How to find the Axis of Symmetry of a quadratic function

Exercise 1: Find the axis of symmetry of the function *f(x)=-2x^2+8x-5*

Solution:

Identify the coefficients to be used: *a=-2, b=8* and substitute them into the formula:

*x=\dfrac{-b}{2a}=\dfrac{-8}{2(-2)}=\dfrac{-8}{-4}=2*

Therefore, the equation of the axis of symmetry of the function is *x=2*

Exercise 2: Determine the equation of the axis of symmetry of the function *f(x)=x^2+x+7*

Solution:

Extract the coefficients needed to calculate: *a=1, b=1* and substitute them into the formula:

*x=\dfrac{-b}{2a}=\dfrac{-1}{2(1)}=-\dfrac{1}{2}*

Therefore, the equation of the axis of symmetry of the function is *x=-\dfrac{1}{2}*

Exercise 3: Calculate the axis of symmetry of the function *f(x)=-x^2+1*

Solution:

Recognize the coefficients: *a=-1, b=0* and substitute them into the formula:

*x=\dfrac{-b}{2a}=\dfrac{-0}{2(-1)}=0*

The equation of the axis of symmetry of the function is *x=0.* In this case, it coincides with the y-axis.
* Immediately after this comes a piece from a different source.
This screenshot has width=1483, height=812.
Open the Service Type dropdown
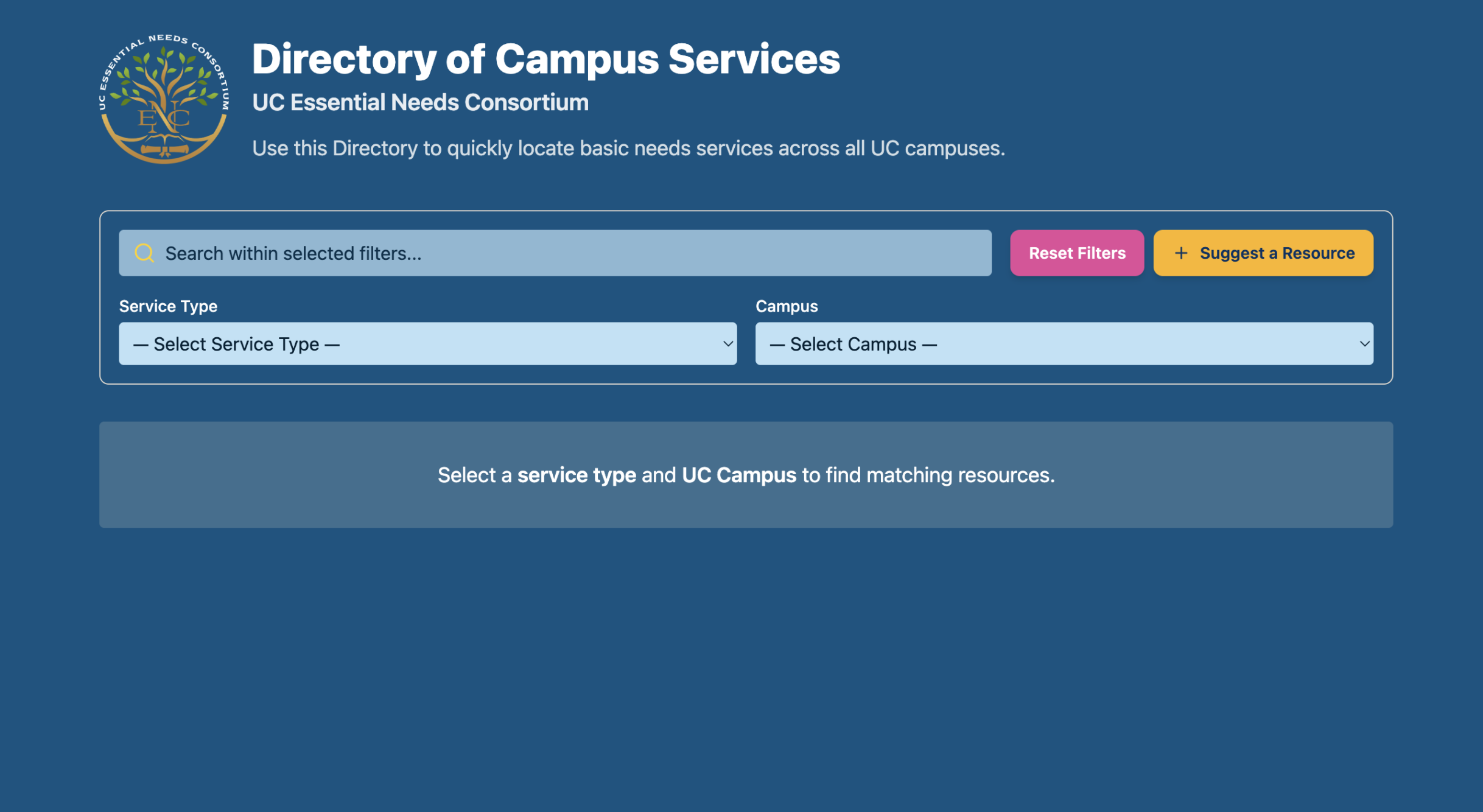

Exercise 4: Obtain the equation of the axis of symmetry of the function *f(x)=7x^2-3*

Solution:

Locate the coefficients needed: *a=7, b=0* and substitute them into the formula:

*x=\dfrac{-b}{2a}=\dfrac{-0}{2\cdot7}=0*

The equation of the axis of symmetry of the function is *x=0.* As in the previous exercise, it coincides with the y-axis.